**WORKING DATA:**
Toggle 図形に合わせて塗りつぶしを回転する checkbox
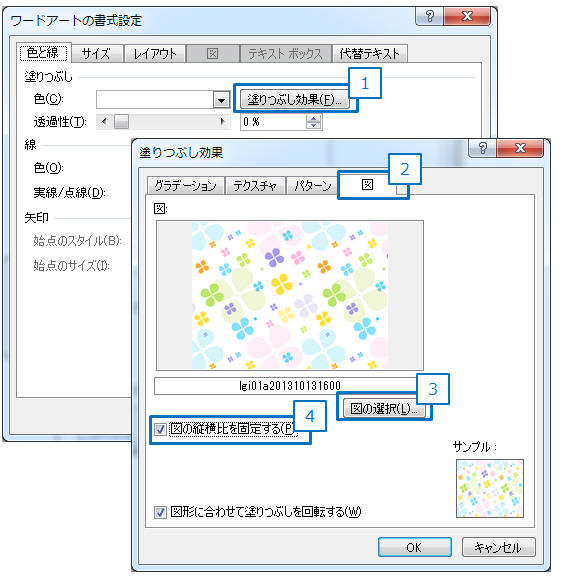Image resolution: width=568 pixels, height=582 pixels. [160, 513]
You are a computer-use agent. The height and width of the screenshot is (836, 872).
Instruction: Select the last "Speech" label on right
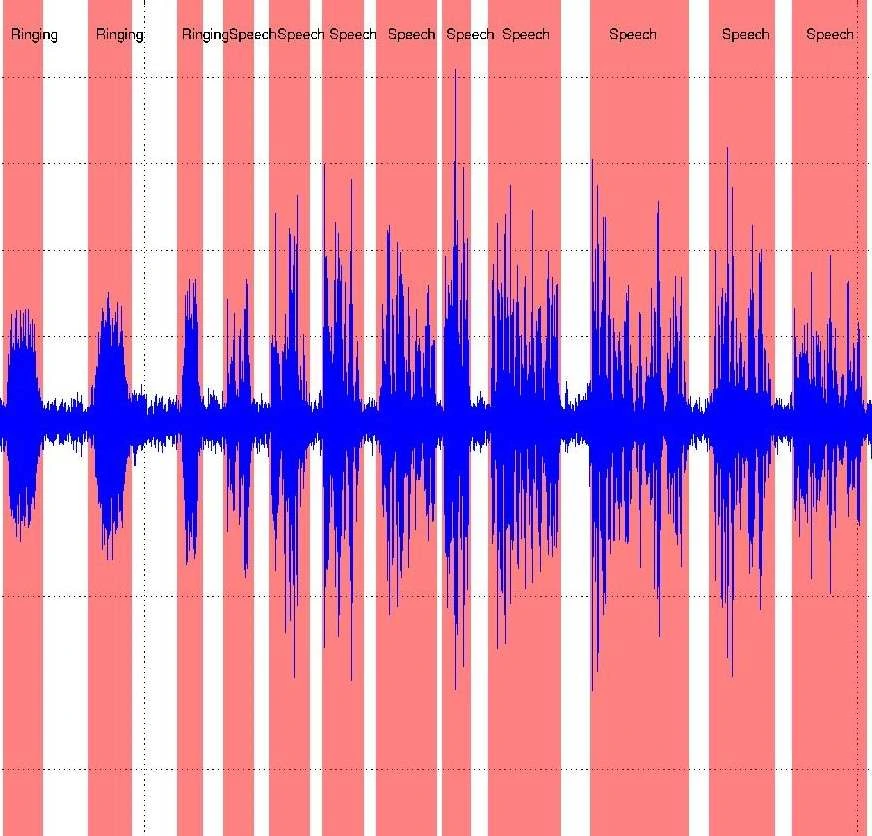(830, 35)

**EXERCISE:** Write out the material above again, word for word, minus its pictures.

**RESULT OF THIS TASK:**
Toggle 図形に合わせて塗りつぶしを回転する checkbox
Image resolution: width=568 pixels, height=582 pixels. [160, 513]
You are a computer-use agent. The height and width of the screenshot is (836, 872).
Instruction: Select the last "Speech" label on right
(830, 35)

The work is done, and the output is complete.